### Exercise instructions:
Please count the lines in the records below that contain the string "height", with uppercase and lowercase treated as different, and reply with that number alone.

▼▼▼

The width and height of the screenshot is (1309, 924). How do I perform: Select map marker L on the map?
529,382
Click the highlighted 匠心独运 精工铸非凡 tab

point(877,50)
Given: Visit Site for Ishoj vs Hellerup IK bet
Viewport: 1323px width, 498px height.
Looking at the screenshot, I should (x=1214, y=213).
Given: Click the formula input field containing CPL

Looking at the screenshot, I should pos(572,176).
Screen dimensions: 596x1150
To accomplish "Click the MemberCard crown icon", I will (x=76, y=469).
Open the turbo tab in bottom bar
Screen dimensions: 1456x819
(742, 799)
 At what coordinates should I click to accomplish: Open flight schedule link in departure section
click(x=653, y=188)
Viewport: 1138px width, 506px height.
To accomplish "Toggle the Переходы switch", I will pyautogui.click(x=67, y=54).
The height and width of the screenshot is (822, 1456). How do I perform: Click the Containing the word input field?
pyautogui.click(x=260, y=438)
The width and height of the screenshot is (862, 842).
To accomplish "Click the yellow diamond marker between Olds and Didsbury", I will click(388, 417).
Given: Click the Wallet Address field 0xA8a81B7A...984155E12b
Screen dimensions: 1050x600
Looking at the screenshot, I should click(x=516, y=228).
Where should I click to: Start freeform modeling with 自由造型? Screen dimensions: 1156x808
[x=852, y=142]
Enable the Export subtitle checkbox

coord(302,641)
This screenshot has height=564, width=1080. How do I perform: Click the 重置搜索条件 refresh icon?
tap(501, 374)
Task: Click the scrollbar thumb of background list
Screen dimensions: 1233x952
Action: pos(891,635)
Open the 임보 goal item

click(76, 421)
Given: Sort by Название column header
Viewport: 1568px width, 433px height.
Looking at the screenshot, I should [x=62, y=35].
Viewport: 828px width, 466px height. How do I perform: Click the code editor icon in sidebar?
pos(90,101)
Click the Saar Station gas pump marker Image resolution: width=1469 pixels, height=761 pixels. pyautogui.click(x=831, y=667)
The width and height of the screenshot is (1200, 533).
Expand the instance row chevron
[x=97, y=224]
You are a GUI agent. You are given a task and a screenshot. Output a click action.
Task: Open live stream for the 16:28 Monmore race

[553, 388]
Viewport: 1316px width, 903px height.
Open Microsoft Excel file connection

▲▲▲

### Full solution:
11